Has anyone else found a convenient way to use CMMotionActivityManager
with cycling also without having to reincorporate LocationManager +
accelerometer just to try to test for cycling too?
See there is lots of confusion it will create if you want to check if activity is type of cycling ??because its just depend on accelerometer
accelerometer contain microscopic crystal structures that get stressed by accelerative forces, which causes a voltage to be generated.and from that voltage it can parse the result.. so what i know is its just classifies your speed and giving you result that its running walking or automotive so if you want to use cycling some time very fast very slow or medium so may be it will some time result in to walking or running or may be auotomotive so m7 can not clarify the thing if its automotive or cycling or running because there is not much of speed variance while you cycling.
Still while using for running and walking its some time gives wrong results in some cases.. so that will chances that your app will give wrong information too.
One more thing you asked is
Note, this also does not include general transport options for things
like a Train.

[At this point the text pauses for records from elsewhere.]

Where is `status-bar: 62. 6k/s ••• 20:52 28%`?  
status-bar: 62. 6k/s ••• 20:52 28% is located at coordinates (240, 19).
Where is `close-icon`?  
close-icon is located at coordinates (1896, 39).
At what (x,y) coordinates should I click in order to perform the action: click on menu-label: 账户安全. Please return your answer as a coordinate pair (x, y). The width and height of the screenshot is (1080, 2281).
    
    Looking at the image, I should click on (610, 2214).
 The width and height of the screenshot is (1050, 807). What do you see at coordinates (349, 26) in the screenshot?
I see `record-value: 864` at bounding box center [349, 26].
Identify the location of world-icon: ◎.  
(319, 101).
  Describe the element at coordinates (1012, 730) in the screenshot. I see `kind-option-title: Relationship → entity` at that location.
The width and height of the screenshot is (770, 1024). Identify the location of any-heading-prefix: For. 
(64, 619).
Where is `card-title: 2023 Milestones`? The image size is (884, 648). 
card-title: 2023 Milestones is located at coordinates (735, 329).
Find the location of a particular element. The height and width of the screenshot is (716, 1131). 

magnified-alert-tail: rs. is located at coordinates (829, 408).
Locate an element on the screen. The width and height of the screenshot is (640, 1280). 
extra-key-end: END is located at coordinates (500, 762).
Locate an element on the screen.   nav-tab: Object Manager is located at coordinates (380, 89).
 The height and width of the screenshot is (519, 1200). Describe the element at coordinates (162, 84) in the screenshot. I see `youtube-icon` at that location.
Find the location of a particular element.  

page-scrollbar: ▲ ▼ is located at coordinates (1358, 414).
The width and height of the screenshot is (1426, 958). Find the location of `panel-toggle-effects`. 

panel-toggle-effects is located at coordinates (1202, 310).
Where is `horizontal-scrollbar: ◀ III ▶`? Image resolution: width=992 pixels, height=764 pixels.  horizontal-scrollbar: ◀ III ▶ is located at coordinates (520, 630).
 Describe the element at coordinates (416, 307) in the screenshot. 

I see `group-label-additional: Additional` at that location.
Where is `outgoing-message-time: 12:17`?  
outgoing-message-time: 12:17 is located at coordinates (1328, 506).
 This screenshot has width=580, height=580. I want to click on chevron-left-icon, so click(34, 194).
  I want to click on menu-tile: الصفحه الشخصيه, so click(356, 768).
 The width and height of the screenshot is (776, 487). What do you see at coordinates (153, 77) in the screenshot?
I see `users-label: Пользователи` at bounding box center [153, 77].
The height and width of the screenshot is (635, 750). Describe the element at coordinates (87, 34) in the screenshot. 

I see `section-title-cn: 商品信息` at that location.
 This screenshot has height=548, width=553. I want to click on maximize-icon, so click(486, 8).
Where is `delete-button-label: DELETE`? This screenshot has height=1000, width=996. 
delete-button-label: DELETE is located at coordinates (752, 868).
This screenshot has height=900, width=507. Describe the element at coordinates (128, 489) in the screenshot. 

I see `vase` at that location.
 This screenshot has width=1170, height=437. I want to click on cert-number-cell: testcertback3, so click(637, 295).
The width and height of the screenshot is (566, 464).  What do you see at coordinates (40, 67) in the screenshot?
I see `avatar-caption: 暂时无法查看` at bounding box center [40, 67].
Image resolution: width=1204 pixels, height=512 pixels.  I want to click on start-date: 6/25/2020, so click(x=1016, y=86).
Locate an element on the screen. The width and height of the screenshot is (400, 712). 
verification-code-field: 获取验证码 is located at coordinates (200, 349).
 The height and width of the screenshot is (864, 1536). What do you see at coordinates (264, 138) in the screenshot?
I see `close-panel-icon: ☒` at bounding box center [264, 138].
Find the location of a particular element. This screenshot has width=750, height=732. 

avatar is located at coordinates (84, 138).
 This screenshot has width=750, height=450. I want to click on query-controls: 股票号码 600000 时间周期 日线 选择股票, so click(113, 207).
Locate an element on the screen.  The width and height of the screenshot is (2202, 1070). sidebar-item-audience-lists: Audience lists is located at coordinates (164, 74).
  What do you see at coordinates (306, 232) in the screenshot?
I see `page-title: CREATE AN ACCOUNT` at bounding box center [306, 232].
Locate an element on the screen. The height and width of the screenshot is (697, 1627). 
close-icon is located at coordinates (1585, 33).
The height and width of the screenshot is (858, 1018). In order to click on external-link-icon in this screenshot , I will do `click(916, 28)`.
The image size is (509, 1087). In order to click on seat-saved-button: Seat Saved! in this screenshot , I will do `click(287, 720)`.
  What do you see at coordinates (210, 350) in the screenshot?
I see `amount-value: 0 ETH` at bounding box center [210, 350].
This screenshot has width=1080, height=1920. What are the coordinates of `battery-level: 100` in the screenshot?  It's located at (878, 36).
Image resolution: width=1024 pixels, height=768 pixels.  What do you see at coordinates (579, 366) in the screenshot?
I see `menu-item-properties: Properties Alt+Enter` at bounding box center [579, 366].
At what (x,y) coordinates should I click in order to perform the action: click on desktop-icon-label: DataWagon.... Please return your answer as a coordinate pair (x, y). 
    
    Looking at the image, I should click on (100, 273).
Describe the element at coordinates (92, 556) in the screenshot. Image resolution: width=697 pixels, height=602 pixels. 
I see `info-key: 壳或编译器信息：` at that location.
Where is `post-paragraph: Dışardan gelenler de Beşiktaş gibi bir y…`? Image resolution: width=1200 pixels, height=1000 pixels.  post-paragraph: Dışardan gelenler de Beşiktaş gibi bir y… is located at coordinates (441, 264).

For instance, I commute an hour a day on the train.
Automotive could be made more generic at least, similar to how Moves
uses Transport.
So Apple is also working on other mapping features. Apple is said to be planning notable updates to its Maps app in iOS 8, and the company is currently working on implementing both public transit directions and indoor mapping features (which Google already has on iOS).
http://www.macrumors.com/2013/09/12/apple-working-to-leverage-new-m7-motion-sensing-chip-for-mapping-improvements/ (Useful Link)
So, not sure if you still need an answer to that but here is the latest from iOs8 SDK
#property(readonly, nonatomic) BOOL cycling NS_AVAILABLE(NA, 8_0);
In session 612 at WWDC 2014, the two presenting Apple engineers provided some information: In the slides they stated:
Performance is very sensitive to location
Works best if device is worn on upper arm Best for retrospective use cases
Longest latency
Best for retrospective use cases
In the video they explain on the audio track (starting at about 11:00) that
Cycling is new, something we introduced in iOS 8.
Cycling is very challenging, and again you need the dynamics and so
it's going to be very sensitive to location.
If it was mounted on the upper arm the latency is going to be fairly
reasonable.
And if it's anywhere else, it's going to take a lot longer. So definitely I would not suggest using cycling activity classification as a hint for the context here and now. It's really something that you'll want to use in a retrospective manner for a journaling app, for example.
I made a simple test setup for iOS 8 and 9 and iPhone 5s and 6 and cycling was not detected - not a single time in over 1.5h cycling. If the new iPhone 6S makes good this major deficit in motion activity detection is unclear - Phil Schiller announced it in September 2015.
tl;tr
Currently, cycling detection in CoreMotion does not work as it works for stationary, walking, running, and car! It will be not detected and can be used retrospectively only.